Book Bioinformatics Data Skills

Download or read book Bioinformatics Data Skills written by Vince Buffalo and published by "O'Reilly Media, Inc.". This book was released on 2015-07 with total page 538 pages. Available in PDF, EPUB and Kindle. Book excerpt: Learn the data skills necessary for turning large sequencing datasets into reproducible and robust biological findings. With this practical guide, youâ??ll learn how to use freely available open source tools to extract meaning from large complex biological data sets. At no other point in human history has our ability to understand lifeâ??s complexities been so dependent on our skills to work with and analyze data. This intermediate-level book teaches the general computational and data skills you need to analyze biological data. If you have experience with a scripting language like Python, youâ??re ready to get started. Go from handling small problems with messy scripts to tackling large problems with clever methods and tools Process bioinformatics data with powerful Unix pipelines and data tools Learn how to use exploratory data analysis techniques in the R language Use efficient methods to work with genomic range data and range operations Work with common genomics data file formats like FASTA, FASTQ, SAM, and BAM Manage your bioinformatics project with the Git version control system Tackle tedious data processing tasks with with Bash scripts and Makefiles

Book Command Line Rust

    Book Details:
  • Author : Ken Youens-Clark
  • Publisher : "O'Reilly Media, Inc."
  • Release : 2022-01-13
  • ISBN : 1098109384
  • Pages : 389 pages

Download or read book Command Line Rust written by Ken Youens-Clark and published by "O'Reilly Media, Inc.". This book was released on 2022-01-13 with total page 389 pages.
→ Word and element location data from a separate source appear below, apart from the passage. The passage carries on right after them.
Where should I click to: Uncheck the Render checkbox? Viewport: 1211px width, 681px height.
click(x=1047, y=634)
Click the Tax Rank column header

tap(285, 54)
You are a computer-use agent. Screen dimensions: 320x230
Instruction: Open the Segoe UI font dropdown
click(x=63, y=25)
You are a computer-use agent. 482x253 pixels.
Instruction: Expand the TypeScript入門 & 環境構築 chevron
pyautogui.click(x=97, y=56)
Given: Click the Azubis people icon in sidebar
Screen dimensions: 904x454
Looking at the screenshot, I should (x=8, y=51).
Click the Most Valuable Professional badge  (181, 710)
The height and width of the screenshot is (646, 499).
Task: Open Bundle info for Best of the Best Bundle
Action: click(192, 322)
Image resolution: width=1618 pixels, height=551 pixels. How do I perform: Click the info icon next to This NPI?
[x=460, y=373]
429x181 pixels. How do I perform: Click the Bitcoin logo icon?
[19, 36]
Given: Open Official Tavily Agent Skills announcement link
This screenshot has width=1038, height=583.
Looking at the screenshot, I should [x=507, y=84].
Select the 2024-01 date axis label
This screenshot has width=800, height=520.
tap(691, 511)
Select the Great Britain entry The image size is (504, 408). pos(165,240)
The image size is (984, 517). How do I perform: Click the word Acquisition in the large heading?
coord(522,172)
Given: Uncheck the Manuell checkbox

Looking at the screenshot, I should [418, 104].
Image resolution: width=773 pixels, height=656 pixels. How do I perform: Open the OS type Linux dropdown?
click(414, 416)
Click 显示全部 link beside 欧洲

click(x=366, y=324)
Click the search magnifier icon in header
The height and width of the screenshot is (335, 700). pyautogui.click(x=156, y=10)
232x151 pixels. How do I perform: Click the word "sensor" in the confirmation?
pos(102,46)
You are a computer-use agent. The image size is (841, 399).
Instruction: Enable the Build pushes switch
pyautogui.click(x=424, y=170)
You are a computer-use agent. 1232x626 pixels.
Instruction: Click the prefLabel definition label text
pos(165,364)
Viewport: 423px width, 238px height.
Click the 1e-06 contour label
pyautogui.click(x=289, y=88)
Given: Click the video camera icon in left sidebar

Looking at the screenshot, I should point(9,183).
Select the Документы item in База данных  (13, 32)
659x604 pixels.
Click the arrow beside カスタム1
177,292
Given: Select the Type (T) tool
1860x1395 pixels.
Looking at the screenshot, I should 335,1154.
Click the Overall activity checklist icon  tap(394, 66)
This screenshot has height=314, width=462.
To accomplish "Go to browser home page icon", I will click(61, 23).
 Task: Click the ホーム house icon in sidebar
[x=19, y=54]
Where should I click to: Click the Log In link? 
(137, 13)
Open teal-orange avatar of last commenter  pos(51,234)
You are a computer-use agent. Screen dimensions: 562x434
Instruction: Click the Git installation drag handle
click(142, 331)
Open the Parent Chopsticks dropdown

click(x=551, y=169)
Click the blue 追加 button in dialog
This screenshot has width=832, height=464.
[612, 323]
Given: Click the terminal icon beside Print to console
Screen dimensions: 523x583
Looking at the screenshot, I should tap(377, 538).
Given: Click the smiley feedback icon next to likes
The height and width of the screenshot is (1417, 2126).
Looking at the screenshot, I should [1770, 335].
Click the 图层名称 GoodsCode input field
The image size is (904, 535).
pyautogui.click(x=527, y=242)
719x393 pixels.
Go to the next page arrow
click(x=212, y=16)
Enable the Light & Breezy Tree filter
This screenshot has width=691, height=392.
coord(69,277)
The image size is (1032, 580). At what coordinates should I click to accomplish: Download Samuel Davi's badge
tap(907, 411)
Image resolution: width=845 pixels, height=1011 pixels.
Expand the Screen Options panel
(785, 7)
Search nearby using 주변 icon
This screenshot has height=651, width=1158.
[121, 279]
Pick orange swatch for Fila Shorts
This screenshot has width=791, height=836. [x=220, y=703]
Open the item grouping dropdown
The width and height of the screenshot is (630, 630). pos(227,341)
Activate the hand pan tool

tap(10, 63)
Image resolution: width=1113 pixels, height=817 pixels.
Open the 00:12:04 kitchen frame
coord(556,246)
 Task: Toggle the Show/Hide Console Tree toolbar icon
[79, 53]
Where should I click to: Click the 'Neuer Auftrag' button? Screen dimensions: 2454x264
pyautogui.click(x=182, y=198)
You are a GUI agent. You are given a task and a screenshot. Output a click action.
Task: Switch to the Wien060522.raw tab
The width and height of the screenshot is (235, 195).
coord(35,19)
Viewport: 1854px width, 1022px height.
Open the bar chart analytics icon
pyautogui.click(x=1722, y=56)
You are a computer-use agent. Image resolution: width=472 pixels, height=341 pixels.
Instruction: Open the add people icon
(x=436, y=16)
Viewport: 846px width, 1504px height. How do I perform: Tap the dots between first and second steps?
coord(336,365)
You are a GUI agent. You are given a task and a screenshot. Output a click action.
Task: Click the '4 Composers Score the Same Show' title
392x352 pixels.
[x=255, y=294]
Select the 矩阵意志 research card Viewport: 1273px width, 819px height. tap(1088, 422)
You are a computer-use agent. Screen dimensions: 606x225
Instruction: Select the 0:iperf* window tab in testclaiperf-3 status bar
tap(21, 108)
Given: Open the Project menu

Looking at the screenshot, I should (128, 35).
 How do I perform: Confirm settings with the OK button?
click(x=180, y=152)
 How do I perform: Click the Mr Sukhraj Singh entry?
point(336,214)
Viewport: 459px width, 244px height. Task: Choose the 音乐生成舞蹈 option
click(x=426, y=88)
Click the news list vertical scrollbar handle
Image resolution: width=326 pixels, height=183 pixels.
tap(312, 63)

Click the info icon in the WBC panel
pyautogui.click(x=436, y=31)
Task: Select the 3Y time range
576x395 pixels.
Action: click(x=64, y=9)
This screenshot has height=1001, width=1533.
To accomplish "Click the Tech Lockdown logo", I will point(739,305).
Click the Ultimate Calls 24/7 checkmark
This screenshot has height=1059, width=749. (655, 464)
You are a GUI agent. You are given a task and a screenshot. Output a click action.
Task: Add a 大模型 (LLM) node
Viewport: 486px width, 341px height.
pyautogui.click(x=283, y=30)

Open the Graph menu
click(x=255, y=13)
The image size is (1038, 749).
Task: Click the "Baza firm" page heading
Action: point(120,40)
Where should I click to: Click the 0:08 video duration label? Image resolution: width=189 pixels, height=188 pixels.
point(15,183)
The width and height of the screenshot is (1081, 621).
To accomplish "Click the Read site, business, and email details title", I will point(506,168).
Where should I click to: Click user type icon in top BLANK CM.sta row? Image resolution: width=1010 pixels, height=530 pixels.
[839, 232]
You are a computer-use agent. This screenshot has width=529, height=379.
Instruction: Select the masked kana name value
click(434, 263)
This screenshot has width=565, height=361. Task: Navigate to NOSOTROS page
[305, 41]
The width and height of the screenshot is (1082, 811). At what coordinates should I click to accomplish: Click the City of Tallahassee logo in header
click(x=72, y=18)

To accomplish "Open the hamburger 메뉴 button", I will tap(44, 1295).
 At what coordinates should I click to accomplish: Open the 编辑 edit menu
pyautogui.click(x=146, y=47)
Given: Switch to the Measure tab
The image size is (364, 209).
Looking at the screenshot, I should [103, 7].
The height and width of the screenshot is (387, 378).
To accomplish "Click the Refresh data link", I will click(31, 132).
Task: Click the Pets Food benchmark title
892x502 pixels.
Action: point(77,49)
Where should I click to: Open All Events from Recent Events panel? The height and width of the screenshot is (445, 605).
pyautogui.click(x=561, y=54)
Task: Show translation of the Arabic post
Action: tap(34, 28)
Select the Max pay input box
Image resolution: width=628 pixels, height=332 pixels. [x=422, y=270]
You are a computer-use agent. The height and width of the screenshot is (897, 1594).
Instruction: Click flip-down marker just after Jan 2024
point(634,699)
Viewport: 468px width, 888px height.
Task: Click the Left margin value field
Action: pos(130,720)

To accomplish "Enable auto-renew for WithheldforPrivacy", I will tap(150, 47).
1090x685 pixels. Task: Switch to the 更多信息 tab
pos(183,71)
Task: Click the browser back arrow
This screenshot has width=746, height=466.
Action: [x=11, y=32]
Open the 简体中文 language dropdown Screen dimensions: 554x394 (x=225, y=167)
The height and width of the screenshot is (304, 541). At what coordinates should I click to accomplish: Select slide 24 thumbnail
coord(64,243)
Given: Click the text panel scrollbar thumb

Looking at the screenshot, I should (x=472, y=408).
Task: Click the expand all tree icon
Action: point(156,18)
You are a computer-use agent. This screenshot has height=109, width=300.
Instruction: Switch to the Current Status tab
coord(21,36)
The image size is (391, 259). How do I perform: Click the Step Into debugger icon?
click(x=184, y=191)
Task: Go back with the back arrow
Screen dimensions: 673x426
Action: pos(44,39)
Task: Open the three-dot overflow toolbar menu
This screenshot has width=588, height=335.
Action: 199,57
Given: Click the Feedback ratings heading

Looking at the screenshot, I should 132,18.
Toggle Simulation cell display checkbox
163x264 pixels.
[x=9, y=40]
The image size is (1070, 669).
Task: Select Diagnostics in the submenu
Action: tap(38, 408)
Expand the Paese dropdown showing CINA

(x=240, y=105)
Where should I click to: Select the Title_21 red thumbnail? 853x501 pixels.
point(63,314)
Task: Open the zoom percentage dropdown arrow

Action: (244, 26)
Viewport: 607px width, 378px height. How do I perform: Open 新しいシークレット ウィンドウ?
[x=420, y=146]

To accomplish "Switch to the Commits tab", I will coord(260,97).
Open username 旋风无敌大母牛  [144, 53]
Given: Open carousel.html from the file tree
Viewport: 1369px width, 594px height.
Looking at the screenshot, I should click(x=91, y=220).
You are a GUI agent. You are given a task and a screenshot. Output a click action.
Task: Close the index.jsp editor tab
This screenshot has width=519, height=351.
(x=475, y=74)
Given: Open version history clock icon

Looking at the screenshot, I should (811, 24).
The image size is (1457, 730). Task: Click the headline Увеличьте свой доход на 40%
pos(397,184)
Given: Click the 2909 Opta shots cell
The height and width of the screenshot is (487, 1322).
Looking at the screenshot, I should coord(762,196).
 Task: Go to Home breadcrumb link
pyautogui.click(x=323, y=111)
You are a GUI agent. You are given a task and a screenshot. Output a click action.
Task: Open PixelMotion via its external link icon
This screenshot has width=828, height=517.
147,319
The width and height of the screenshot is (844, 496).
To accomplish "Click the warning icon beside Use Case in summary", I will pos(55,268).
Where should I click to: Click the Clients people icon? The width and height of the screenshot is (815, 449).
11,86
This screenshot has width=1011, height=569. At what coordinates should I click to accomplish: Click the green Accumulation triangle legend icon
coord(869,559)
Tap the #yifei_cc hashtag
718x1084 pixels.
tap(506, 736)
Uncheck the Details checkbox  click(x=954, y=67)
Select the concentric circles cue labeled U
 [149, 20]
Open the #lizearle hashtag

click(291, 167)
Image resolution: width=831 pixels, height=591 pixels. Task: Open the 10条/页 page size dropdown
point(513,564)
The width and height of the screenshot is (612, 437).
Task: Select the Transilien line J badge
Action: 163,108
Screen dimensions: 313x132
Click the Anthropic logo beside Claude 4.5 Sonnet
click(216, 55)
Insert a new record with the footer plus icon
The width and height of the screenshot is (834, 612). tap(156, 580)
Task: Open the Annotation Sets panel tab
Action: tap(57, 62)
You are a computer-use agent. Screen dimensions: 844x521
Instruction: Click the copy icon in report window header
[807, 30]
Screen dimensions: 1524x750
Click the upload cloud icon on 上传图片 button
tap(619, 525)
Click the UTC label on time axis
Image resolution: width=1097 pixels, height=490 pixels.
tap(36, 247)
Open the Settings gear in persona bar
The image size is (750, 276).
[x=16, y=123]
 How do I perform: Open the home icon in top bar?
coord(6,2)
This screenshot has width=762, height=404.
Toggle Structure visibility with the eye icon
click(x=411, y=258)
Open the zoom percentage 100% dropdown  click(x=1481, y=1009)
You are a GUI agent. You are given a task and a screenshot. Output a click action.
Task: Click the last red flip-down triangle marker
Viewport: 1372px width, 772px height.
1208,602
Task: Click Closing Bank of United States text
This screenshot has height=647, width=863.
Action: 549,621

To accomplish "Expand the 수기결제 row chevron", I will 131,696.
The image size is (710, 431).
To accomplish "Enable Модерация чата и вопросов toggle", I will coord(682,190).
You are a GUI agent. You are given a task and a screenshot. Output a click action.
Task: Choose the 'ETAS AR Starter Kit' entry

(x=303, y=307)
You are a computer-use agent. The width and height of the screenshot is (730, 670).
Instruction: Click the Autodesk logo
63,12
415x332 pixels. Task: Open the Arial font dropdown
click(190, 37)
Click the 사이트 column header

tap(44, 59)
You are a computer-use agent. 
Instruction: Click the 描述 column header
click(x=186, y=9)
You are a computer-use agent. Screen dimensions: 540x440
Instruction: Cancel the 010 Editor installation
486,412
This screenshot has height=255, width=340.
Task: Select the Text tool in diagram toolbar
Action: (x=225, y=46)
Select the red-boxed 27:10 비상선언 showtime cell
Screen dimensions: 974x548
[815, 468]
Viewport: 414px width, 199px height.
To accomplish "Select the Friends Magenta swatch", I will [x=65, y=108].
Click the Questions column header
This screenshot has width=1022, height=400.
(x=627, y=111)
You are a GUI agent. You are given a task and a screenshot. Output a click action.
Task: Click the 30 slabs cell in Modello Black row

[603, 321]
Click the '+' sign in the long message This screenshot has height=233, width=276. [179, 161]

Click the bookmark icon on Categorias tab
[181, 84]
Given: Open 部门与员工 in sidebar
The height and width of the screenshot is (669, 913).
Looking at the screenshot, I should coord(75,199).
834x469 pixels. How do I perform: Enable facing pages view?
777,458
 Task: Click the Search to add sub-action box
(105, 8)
Available in PDF, EPUB and Kindle. Book excerpt: Updated in 2024: A new version has been released that simplifies the programs used in the book, based on changes in the Rust language and crates since original publication. The code has been updated to reflect version 4 of the clap crate. For several consecutive years, Rust has been voted "most loved programming language" in Stack Overflow's annual developer survey. This open source systems programming language is now used for everything from game engines and operating systems to browser components and virtual reality simulation engines. But Rust is also an incredibly complex language with a notoriously difficult learning curve. Rather than focusing on the language as a whole, this guide teaches Rust using a single small, complete, focused program in each chapter. Author Ken Youens-Clark shows you how to start, write, and test each of these programs to create a finished product. You'll learn how to handle errors in Rust, read and write files, and use regular expressions, Rust types, structs, and more. Discover how to: Use Rust's standard libraries and data types such as numbers, strings, vectors, structs, Options, and Results to create command-line programs Write and test Rust programs and functions Read and write files, including stdin, stdout, and stderr Document and validate command-line arguments Write programs that fail gracefully Parse raw and delimited text manually, using regular expressions and Rust crates Use and control randomness

Book Python Algorithms

    Book Details:
  • Author : Magnus Lie Hetland
  • Publisher : Apress
  • Release : 2011-02-27
  • ISBN : 1430232382
  • Pages : 325 pages

Download or read book Python Algorithms written by Magnus Lie Hetland and published by Apress. This book was released on 2011-02-27 with total page 325 pages. Available in PDF, EPUB and Kindle. Book excerpt: Python Algorithms explains the Python approach to algorithm analysis and design. Written by Magnus Lie Hetland, author of Beginning Python, this book is sharply focused on classical algorithms, but it also gives a solid understanding of fundamental algorithmic problem-solving techniques. The book deals with some of the most important and challenging areas of programming and computer science, but in a highly pedagogic and readable manner. The book covers both algorithmic theory and programming practice, demonstrating how theory is reflected in real Python programs. Well-known algorithms and data structures that are built into the Python language are explained, and the user is shown how to implement and evaluate others himself.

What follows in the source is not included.